Understanding XGBoost: Principles, Derivation, and Model Parameters

XGBoost is an integrated machine learning algorithm that can be used for various problems such as regression, classification, and ranking, and is widely used in machine learning competitions and industrial fields. Successful cases include: web text classification, customer behavior prediction, sentiment mining, ad click-through rate prediction, malware classification, item classification, risk assessment, and predicting dropout rates for massive online courses.

XGBoost is one of the models that beginners should deeply understand; it connects knowledge points such as decision trees, boosting, and GBDT, and it is highly recommended that everyone try it out themselves. In this article, I will introduce XGBoost from the aspects of XGBoost origins and advantages, model principles and optimization derivation, XGBoost model parameter analysis, tuning examples, and XGBoost visualization.

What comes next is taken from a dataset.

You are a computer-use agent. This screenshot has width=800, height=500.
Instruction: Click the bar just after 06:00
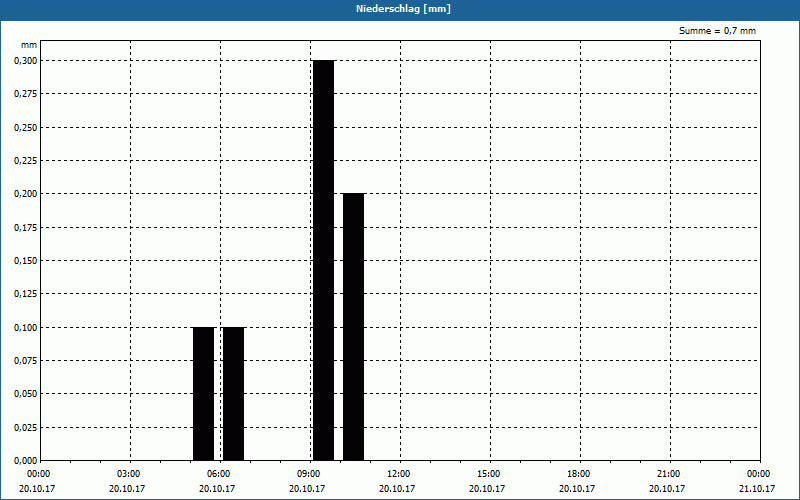click(x=234, y=394)
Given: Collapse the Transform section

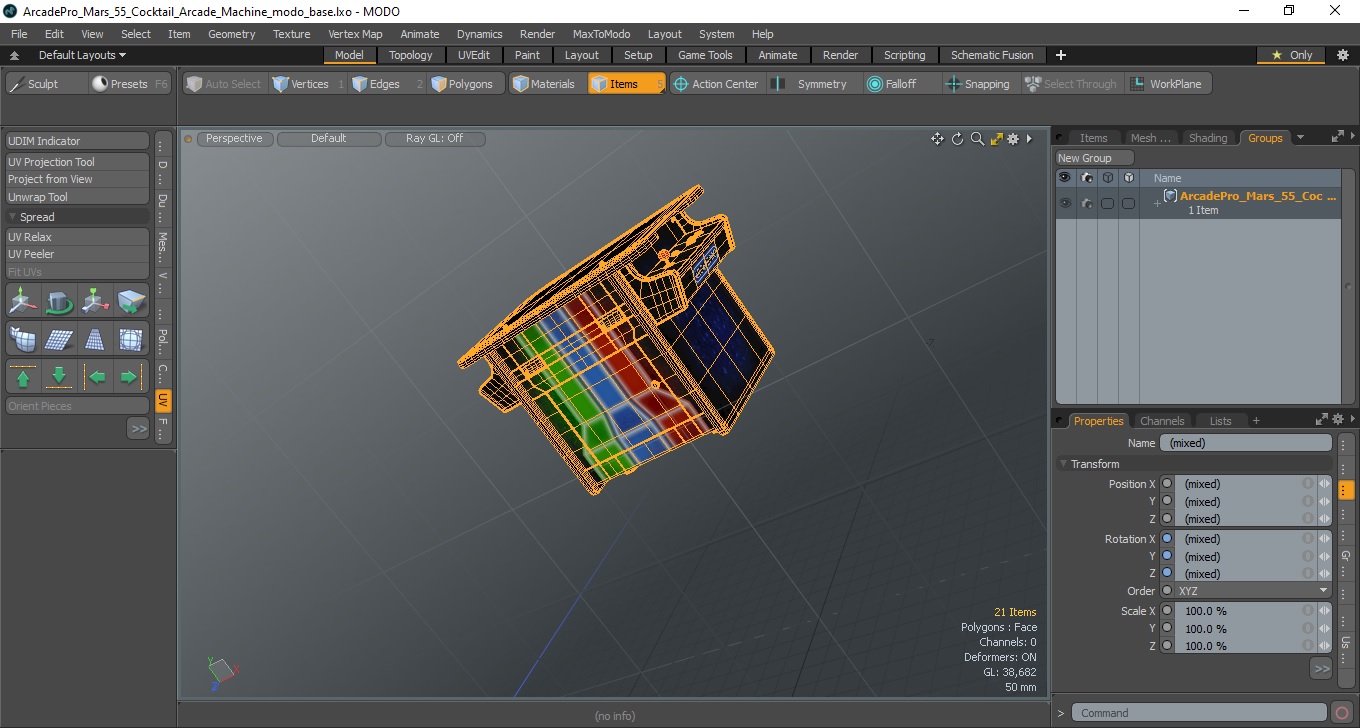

XGBoost Origins and Advantages

In data modeling, the Boosting method is often used, which combines hundreds or thousands of tree models with low classification accuracy into a highly accurate predictive model. This model iterates continuously, generating a new tree with each iteration. However, when the dataset is complex, it may require thousands of iterations, leading to significant computational bottlenecks.

To address this issue, Dr. Tianqi Chen from the University of Washington developed XGBoost (eXtreme Gradient Boosting), which implements parallel construction of regression trees in C++ through multithreading and improves upon the original Gradient Boosting algorithm, greatly enhancing model training speed and prediction accuracy.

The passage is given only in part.